As the narrative progresses it becomes clear that the local FBI boss is ‘fishing’ for leads and that the District Attorney has his own election issues. Throw in that Michael and Megan have an attraction for each other plus there is a third person with an emotional attachment involved in Michael’s situation and an intriguing narrative develops. The Miami setting is well handled and the film begins with a documentary montage detailing the hot metal process for newspaper printing that should be an eye-opener for younger viewers. Megan is an interesting character. She’s without a significant back story and it could be argued that she finds herself trapped between her boss (the editor played by Josef Sommer) the FBI team (at least one of whom is an admirer) and Michael – all older men. But she remains her own woman. It’s good to see Sally Field playing her real age (34) and coming across as a professional woman rather than simply as the plot’s romance interest. In her best line she reminds Michael that she is a woman of 34 who doesn’t need courting. Some reviewers at the time saw her character as an example of a ‘bad journalist’ (in the context of All the President’s Men in 1976). That seems a mis-reading to me. Megan certainly uses the tricks she knows to get a story but I don’t think that makes her ‘bad’, especially given the pressure on her to sensationalise – which she tries not to do. I won’t spoil the narrative by explaining Melinda Dillon’s character as Teresa, but she won an Oscar nomination for her part. There were also nominations for Newman and for the main writer Kurt Luedtke who had been a newspaper reporter and editor – he wrote two further scripts for Pollack, Out of Africa in 1985 and Random Hearts in 1999.

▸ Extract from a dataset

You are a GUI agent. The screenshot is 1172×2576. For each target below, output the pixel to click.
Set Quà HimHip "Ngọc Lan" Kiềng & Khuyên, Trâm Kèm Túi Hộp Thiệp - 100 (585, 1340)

A couple of days before I saw the film, someone suggested to me that some younger film programmers saw 1980s films as ‘classic cinema’ now. I was initially shocked but now I can see that there is evidence to support this. Absence of Malice seems more like the tail-end of 1970s Hollywood. Aspects of the plot are similar to several of those 70s movies that find darker, ‘murkier’? elements in cities like Miami. I did find some of the costumes odd. Newman is beautiful in his mid fifties, still slim and still with those piercing blue eyes, but in one scene he wears high-waisted jeans with a tight check shirt which didn’t work for me in terms of the character. Sally Field has a smaller version of that 80s ‘big hair’ trend and a succession of suit outfits with heels which make her look uncomfortable in the heat of Miami (especially when clambering into Michael’s boat. But these are minor worries. What does seem ‘classic’ is that this is engaging entertainment over 116 minutes for an adult audience without a contrived tacked-on ending. It’s good to be reminded that Hollywood could once do this on a regular basis.